The Pensions Regulator wrote to the USS trustee indicating that the conclusion of the 2017 valuation was at the very limit of what it considered acceptable and noting that if the scheme were to carry more risk it would wish to see contingency plans in place to fund the scheme, especially in light of Brexit and the potential outcome of the Augar review of post-18 education and funding and the associated potential cut to undergraduate fees.

In June, UCU warned of renewed industrial action if employers did not rule out both contribution increases and benefit reductions, in line with UCU’s policy of “no detriment”, and accused employers of failing to exert pressure on the USS trustee and the Pensions Regulator. Employers responded that to rule out detriment to scheme members would be unlawful, based on the expressed views of the Pensions Regulator, and that if they did, the increases in contributions scheduled under USS Rule 76 would be virtually guaranteed, because there would be no conclusion to the 2018 valuation. UCU said that if there were contribution increases to be made, employers should shoulder them in full.

In August 2019, employers proposed adopting a version of option three in which employers would contribute an additional 0.5 percent for two years (which would result in a member contribution of 9.1 percent) in exchange for the cancellation of the planned ballot for industrial action, with a further valuation in 2020. UCU characterised the offer as an attempt to ban strike ballots for two years, a condition it described as “ludicrous” (and which UUK called “misinformation”) – and rejected it.

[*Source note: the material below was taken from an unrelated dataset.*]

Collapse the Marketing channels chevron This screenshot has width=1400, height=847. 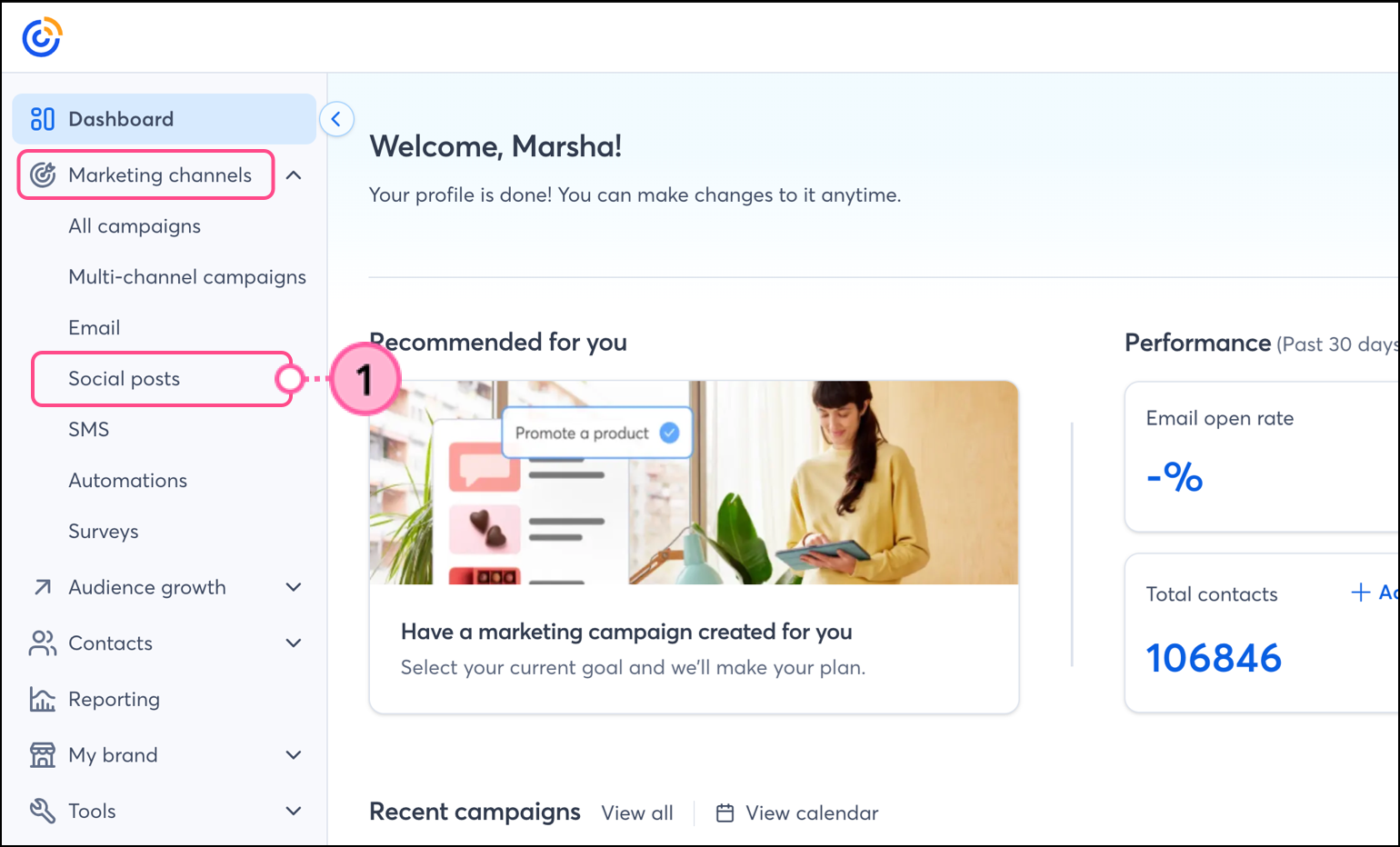click(294, 175)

On 22 August the Joint Negotiating Committee decided to adopt option 3, increasing both employee and employer contributions to 21.1 percent for employers and 9.6 percent for members. The decision was not unanimous and the independent chair made a casting vote.

On 9 September 2019 the UCU ballot for industrial action will commence, incorporating action over both pay and pensions, following the failure of national pay negotiations to come to an agreement. The Universities and Colleges Employers Association (UCEA) has advised employers to implement pay uplifts from 1 August rather than awaiting the outcome of any agreement that may be reached as a result of the prospect of, or arising from, industrial action.